課題:
1/ 本文で、製造・工事にかかる費用として区別して計算するものに挙げられている費目をすべて書き出してください。
2/ 本文について、次の問いに答えてください。
(a) 「製造原価の計算」欄は、青色申告決算書のどこにありますか。
(b) 一人親方の場合、労務費の欄は通常どうなりますか。
(c) 工事ではなく事務所で使う経費は、どこへ記入しますか。
3/ 青色申告決算書の製造原価の計算欄を説明した本文を、最後の文の後から書き継いでください。

本文:
青色申告決算書の4ページ目の貸借対照表の右側に「製造原価の計算」という欄があります。

製造・工事にかかる材料費や労務費、外注費、その他の経費を区別して計算をしている(原価計算をしている)場合には、この欄に記入をします。

例えば、建設業を営む一人親方の場合、工事にかかる材料費や外注費、その他経費をこちらに記入します。

労務費は現場作業員の給与を記入するわけですが、一人親方の場合は通常自分に給与を払うことはありませんので空欄です。

工事ではなく事務所で使う経費は損益計算書へ記入をする、という感じですね。

ただし、原価計算をされていない場合には製造原価の計算に記入する必要はなく、工事と事務所を区別せず合計して損益計算書へ記入してもかまいません。

建設業許可のため

青色申告決算書で製造(工事)分と一般分(事務所分)に経費を区別したほうがいい理由があります。

記録一覧:

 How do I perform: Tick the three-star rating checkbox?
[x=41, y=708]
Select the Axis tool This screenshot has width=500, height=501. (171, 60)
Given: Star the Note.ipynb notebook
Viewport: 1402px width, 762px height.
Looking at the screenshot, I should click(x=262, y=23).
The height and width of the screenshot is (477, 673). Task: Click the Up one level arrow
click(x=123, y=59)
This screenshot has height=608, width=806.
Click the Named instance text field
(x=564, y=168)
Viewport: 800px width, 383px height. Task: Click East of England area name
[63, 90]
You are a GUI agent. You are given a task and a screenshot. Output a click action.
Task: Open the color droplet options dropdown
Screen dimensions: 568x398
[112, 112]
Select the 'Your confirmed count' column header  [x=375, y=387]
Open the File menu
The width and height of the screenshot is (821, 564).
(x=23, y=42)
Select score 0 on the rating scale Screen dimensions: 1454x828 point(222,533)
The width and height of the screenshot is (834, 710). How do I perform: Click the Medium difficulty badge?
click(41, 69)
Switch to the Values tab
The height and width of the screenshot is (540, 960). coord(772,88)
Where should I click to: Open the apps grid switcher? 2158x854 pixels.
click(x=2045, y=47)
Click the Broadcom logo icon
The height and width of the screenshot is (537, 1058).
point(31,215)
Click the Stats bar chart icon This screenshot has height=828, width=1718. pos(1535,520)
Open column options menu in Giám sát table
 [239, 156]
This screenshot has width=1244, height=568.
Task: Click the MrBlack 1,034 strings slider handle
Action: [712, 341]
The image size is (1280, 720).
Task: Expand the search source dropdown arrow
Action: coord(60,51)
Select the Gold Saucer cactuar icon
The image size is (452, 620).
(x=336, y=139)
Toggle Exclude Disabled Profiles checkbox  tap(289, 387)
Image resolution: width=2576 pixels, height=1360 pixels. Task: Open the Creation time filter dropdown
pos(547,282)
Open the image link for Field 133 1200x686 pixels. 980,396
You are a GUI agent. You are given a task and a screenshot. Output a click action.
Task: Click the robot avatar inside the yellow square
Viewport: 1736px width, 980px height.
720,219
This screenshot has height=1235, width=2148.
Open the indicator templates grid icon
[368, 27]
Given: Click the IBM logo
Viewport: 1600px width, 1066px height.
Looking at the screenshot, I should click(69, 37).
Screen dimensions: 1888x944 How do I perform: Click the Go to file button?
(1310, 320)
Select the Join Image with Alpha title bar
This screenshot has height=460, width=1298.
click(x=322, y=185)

解答:
1/ 材料費、労務費、外注費、その他の経費

2/
(a) 4ページ目の貸借対照表の右側にあります。
(b) 空欄です。
(c) 損益計算書へ記入します。

3/
それは、建設業において建設業許可を申請するときに提出する損益計算書を作成しやすくするためです。

建設業許可には財務諸表である損益計算書と貸借対照表の2種類を指します。

損益計算書は確定申告書の損益計算書をベースに作成するわけですが、その際、完成工事原価の書き方が難しいわけです。

具体的には、損益計算書の売上原価の数字を転記する形なのですが、完成工事にかかった材料費や外注費・その他の経費を完成工事原価として集計する必要があるのです。

先ほど取り上げた貸借対照表の右側「製造原価の計算」で工事にかかる経費を集計していればここにある数字を転記するだけで済みます。

まとめ

今回は、一人親方が青色申告決算書を作成するためにはどうするのかについて書いてみました。

仕掛り分は経費にならないことと、原価計算を行っていれば「製造原価の計算」欄に記入をするということがポイントです。

では。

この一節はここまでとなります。